Australia wants the submarine contract cancelled as well

https://www.sbs.com.au/news/video/federal-government-facing-renewed-push-to-scrap-aukus-nuclear-powered-submarine-deal/3cdggmk8o

I think we're all trying to get away from the US at the moment

[–] eatCasserole@lemmy.world 42 points 1 week ago (1 children)

As we should. The US empire is collapsing, and even when they weren't collapsing, they don't really see any of us as "allies", we're either useful to them, or not. They've never done "loyalty".

[–] Bubbaonthebeach@lemmy.ca 3 points 1 week ago (1 children)

We should be thanking Trump. He's so undisciplined, uncouth, uneducated that he talks like an 8th grade dropout mafia wannabe. However, that is much more representative of average America than the usual Presidents. He says all the quiet parts out loud. The US has been the biggest bully in the world since the end of WWII and uses every allied nation to prop up and enrich their own. For the past decades they have been masking it through a veil of diplomacy. But not Trump. He tells it as it is. Problem for the USA is that he thinks that is good and that America is a great nation that all others worship. Maybe under his government, the rest of the world will be freed from the US.

[–] eatCasserole@lemmy.world 1 points 6 days ago

I like the story I heard about someone's Chinese evangelical uncle who thinks trump was chosen by God...as part of a larger plan to destroy the United States.

I'm not religious at all, but this God sound pretty cool 😋

[–] radiohead37@lemmy.world 14 points 1 week ago (1 children)

France couldn’t be happier.

[–] FauxLiving@lemmy.world 8 points 1 week ago

They'll add a 25% "Welcome back, assholes" fee to the new contract

[–] sndmn@lemmy.ca 9 points 1 week ago* (last edited 1 week ago)

Just when the majority of wealthy western countries have realized the need to vastly increase defence spending, the world's largest arms exporter has cock blocked themselves. Very Sad.

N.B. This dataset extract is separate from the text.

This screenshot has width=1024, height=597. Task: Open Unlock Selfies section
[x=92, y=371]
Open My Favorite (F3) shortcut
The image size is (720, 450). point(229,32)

[–] LandedGentry@lemmy.zip 27 points 1 week ago (5 children)
[–] WhatAmLemmy@lemmy.world 11 points 1 week ago* (last edited 1 week ago) (1 children)
[–] radiohead37@lemmy.world 9 points 1 week ago

Thank you for clarifying. Now it makes sense.

[–] barnaclebutt@lemmy.world 7 points 1 week ago* (last edited 1 week ago) (2 children)

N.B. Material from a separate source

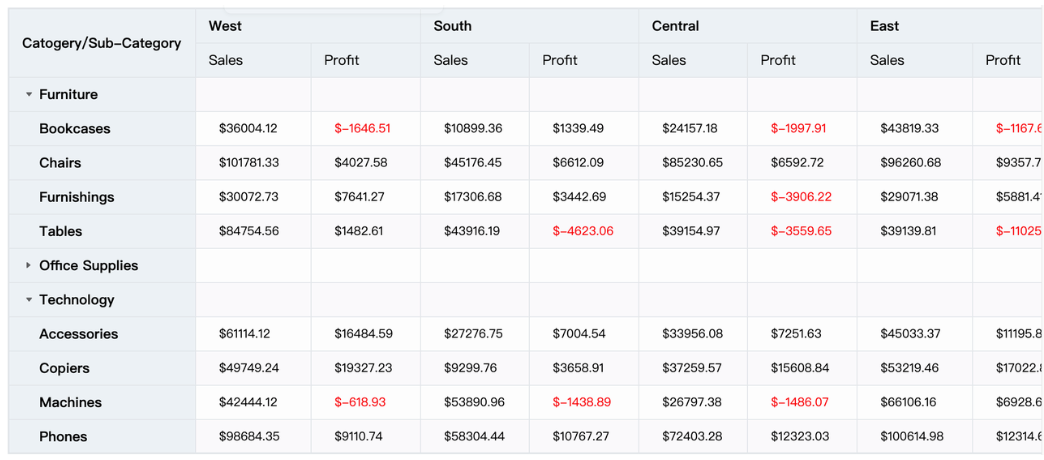
Task: Select the East region header
Action: click(884, 26)
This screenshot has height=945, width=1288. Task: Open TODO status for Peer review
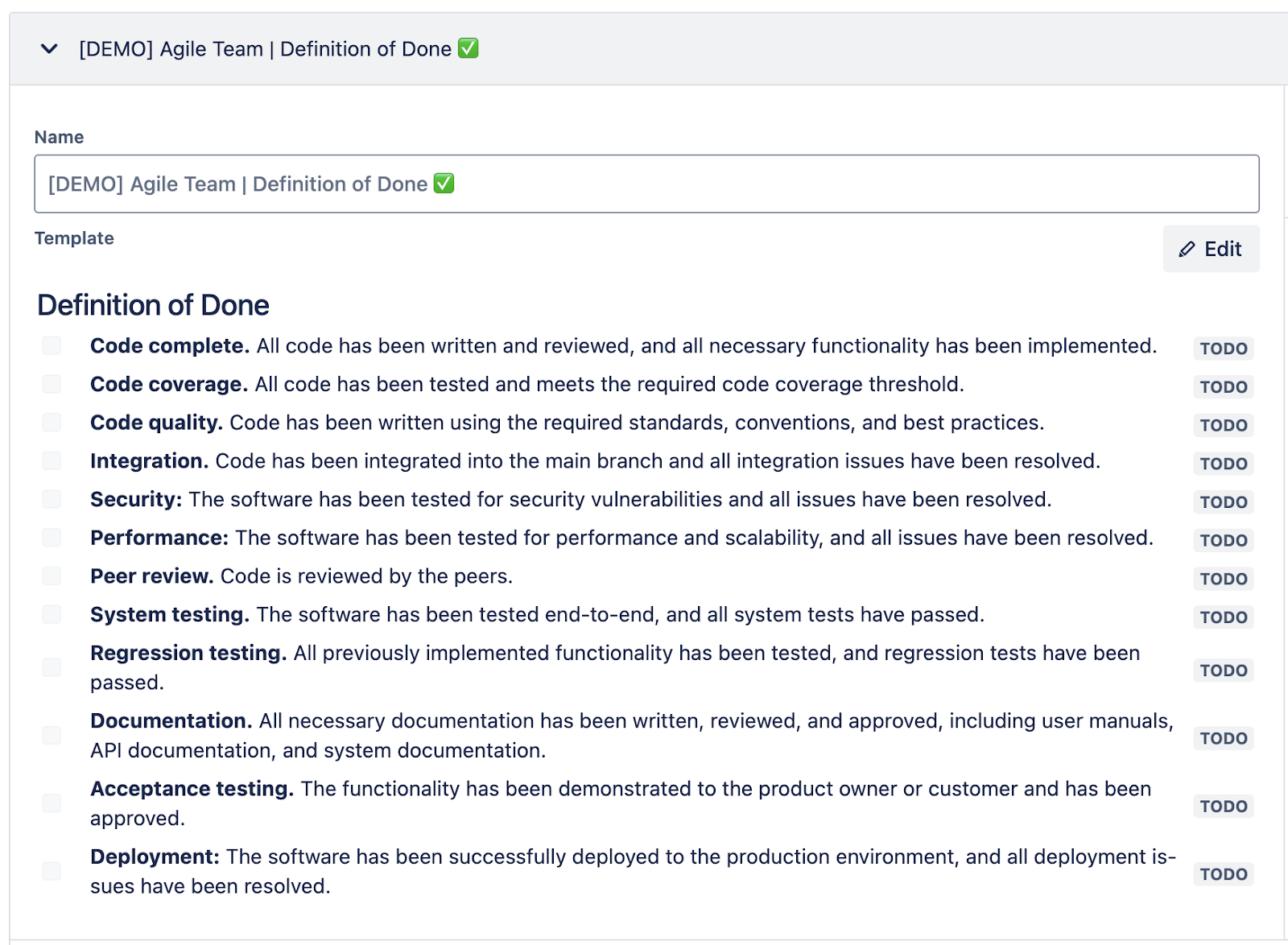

It's actually correct grammar. Numbers under 10 like six are spelled out, and numbers over 10 are written as numbers. English is dumb sometimes. Edit: at least for publishing.

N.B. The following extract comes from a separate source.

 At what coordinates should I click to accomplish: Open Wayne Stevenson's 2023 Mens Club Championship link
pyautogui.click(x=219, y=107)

[–] Reannlegge@lemmy.ca 4 points 1 week ago

English is dumb most of the time, what is that b doing at the end of the word dumb?

[–] LandedGentry@lemmy.zip 3 points 1 week ago

I totally get that. It just annoyed me lol

[–] twopi@lemmy.ca 6 points 1 week ago

I think it depends on the style guide used.

Some say to use words for single digit numbers and numerals for the rest (including 10).

But I like the consistency in you're suggestion.

[–] hydration9806@lemmy.ml 5 points 1 week ago
[–] someguy3@lemmy.world 3 points 1 week ago

Si6 in 1en.

[–] CanadaPlus@lemmy.sdf.org 21 points 1 week ago (1 children)

Only 6? You'd think that would be an easy knee-jerk answer. I don't believe for a second many of the remaining 4 had a strong opinion on the necessity of stealth for survivability in a modern combat environment.

[–] Revan343@lemmy.ca 8 points 1 week ago (2 children)

I'd guess 2-3 of the 4 are sunk cost fallacy, and rest are Trumpers

[–] Grabthar@lemmy.world 5 points 1 week ago

Or they know the state of the current airframes, and know we've already waffled on this to the point that any further changes are going to cause a delay that would result in a loss in operational capability, potentially for years. As much as I'd like to see us drop the F-35 on general principal, there is no magical fighter jet dealership where we can go pick something else up in any reasonable timeframe. We could accept the first batch and try cancelling the rest, to be replaced at some future date with something else, but for a small airforce like the RCAF, that presents operational challenges as well. I'd say renegotiate the deal. Get more jobs and a skilled workforce out of it. Lockheed is already offering, given the global drop in demand for their products. But for future purchases, we're either going to have to make our own or buy European.

[–] sonori@beehaw.org 2 points 1 week ago (1 children)

It’s possible some of them also remember the decades long process of entering the multinational program, spending billions, pulling out because it was to expensive, then spending billions more re-entering when the Canadian air force could not find any aircraft near as capable as the F35 and even those less capable aircraft coat significantly more than the F35.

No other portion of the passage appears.